**Text block:**
So Tiger gets his Conan the Barbarian on and raids this temple to a heathen idol in hopes of rescuing a shallow female love interest.  He climbs the hill, facing only as much resistance as tall grass can provide, but nearly falls into the first real obstacle, a thirty-foot-wide and -deep moat filled with hissing and rattling

"Snakes!" said Tiger, feeling the hair rise on the back of his neck.  He took a hitch on his nerve and felt with his foot over the edge.  But the drop was sheer and the slimy things at the bottom rustled as they moved to the foot of the drop, waiting.

You think a frontier outdoorsman like Hubbard, who was of course a six-year-old Blackfoot blood brother to boot, would know that snakes like all reptiles are dry and scaly, not slimy like amphibians fresh from the pond.

He cursed impatiently at such Jinn hellishness.  But he wasted very little time mourning about it.  He had only one recourse - to ascend by the stairs through the main entrance!

I'm unclear whether these are mundane snakes, who presumably would need to be fed a ton of mice every so often, or magical snakes.  Jinn obviously have access to magic, since Queen Ramus was able to change her appearance to that of a human, and Zongri traveled between the worlds, and of course the ancient jinn managed that whole trick with reanimated corpses and captured souls.  So you have to wonder why they don't have much, or anything, in the way of magical defenses.

I'm not saying magical locks would help, our hero has the "I Win" Button Seal of Solomon, after all.  But it'd be a nice bit of consistency.

So Tiger crawls around to the front entrance, surrounded by marid guardsmen more invested in looking pretty in the torchlight than watching the shadows around them.  It's another obstacle, but Tiger grows only more determined, yadda yadda, because "now he was certain that his salvation, at least on Earth, depending upon his reaching Alice Hall in this world."  Huh.  Wonder what led him to that conclusion?  Is this another example of a Hubbard protagonist just suddenly knowing things?  Or - gasp! - could this be some of that fabled Wisdom of Soloman leaking out of Tiger's new bracelet?  Nah, I'm going with 'Hubbard protagonist suddenly knowing things.'

Also, I've already read this story once, and I just flipped through the rest of it once more, but I can't find where rescuing Genie World!Alice is what saves Human World!Palmer's nebbish hide.  Instead it's- well, later.

**Stored data:**
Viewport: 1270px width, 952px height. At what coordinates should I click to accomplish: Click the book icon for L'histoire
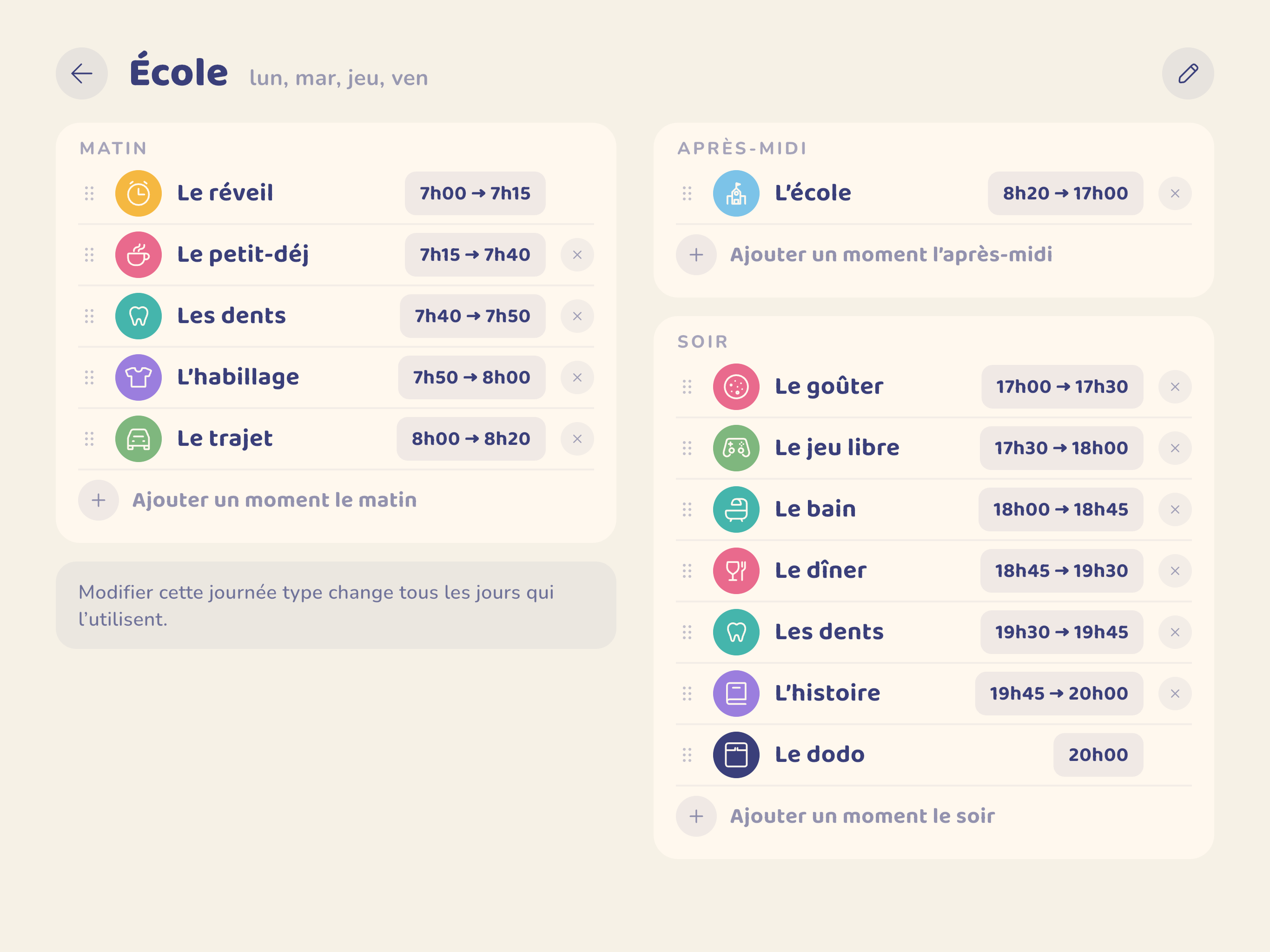point(736,694)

**Objective:** Can you retype the part of the commentary on Tiger's temple raid that begins at "I'm unclear whether" and stops after "bit of consistency."?

**Result below:**
I'm unclear whether these are mundane snakes, who presumably would need to be fed a ton of mice every so often, or magical snakes.  Jinn obviously have access to magic, since Queen Ramus was able to change her appearance to that of a human, and Zongri traveled between the worlds, and of course the ancient jinn managed that whole trick with reanimated corpses and captured souls.  So you have to wonder why they don't have much, or anything, in the way of magical defenses.

I'm not saying magical locks would help, our hero has the "I Win" Button Seal of Solomon, after all.  But it'd be a nice bit of consistency.